SUBBIES LOSE $33M
BURNT subbies will get less than a quarter of the $41 million they are owed by a multi-national venture that collapsed late last year.
Some creditors met yesterday to determine the fallout from the collapse of CRCG-Rimfire, a joint venture between Chinese Government-owned China Railway Construction Group and Brisbane builder Rimfire. They will share less than $8 million between them.
Senator Murray Watt has called for an investigation into the 32 collapsed construction companies.

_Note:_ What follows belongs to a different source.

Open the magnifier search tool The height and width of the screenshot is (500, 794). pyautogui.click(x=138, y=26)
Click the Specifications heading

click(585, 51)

CREDITORS owed up to $41 million by the spectacular collapse of a Queensland construction company will share less than $8 million between them after the liquidator used his casting vote to accept a deed of company arrangement from the failed firm.
CRCG-Rimfire, a joint venture between Chinese Government-owned China Railway Construction Group and Brisbane builder Rimfire, collapsed in November with debts to developers, subcontractors and others.
Bricklayer Mick Jefferies claims he’s owed about $140,000 for work he completed for Rimfire on the five-storey The Park apartment building on Markeri St, Mermaid Beach.
The deal means his bestcase scenario, if his claim is recognised, is receiving $56,000 once administration fees are paid, well short of what he paid his suppliers and staff.
“It has greatly impacted me,” he said. “I had other projects I was going to do that I can’t do anymore.
“You have to change your whole lifestyle. People are losing their homes over this.”
In 2016, the QBCC granted CRCG a licence to complete $18 billion of work every year – one of the biggest licences ever granted in Queensland – subject to a $1.01 billion covenant to guarantee creditors would not be left out of pocket in the event of a liquidation.
Creditors yesterday endured a three-and-a-half-hour meeting, which first resulted in a flawed vote count of 23-22 in favour of the deed of company arrangement proposed by the failed group.
A recount saw the result drawn at 23-23, leaving liquidator Michael McCann, of insolvency firm Grant Thornton, to use his casting vote, which he made in favour of the company arrangement.
Those voting against, including more than a dozen subcontractors owed $6 million between them, were pushing for a liquidation, which would have resulted in court action in China to pursue full payback under the $1.01 billion covenant.
Mr Jefferies joined fellow subcontractors, home buyers and other creditors of failed building companies including Future Urban Residential and Queensland One Homes at a meeting in Southport yesterday.
Senator Murray Watt called the meeting to back a push from subbies groups to have 32 collapsed construction companies referred to the Australian Federal Police to investigate the matter.
In Senate Estimates last week, Mr Watt grilled ASIC Commissioner John Price on what the regulator had done to investigate.
“In the Gold Coast Bulletin there is a story about yet another building company collapse on the Gold Coast,” he said.
“It’s a company called Future Urban Residential. Has ASIC had any involvement with or done any investigations into this company previously? The people behind it seem to also be connected to another company which went into liquidation last year called Queensland One Homes.”
The commissioner said he’d like more information on the case.
Mr Watt asked ASIC to specifically determine whether there was a need for specific preventive action or greater enforcement on the Gold Coast as an apparent hotspot for construction company collapses.
Les Williams, founder of the Subcontractors Alliance, said inaction by ASIC and the QBCC had enabled repeated collapses to happen.
“We want the Serious Financial Crime Taskforce of the Australian Federal Police to investigate some of these collapses,” he said.
Directors of Queensland One Homes and Cullen Group are set to front the Supreme Court for public hearings later this year.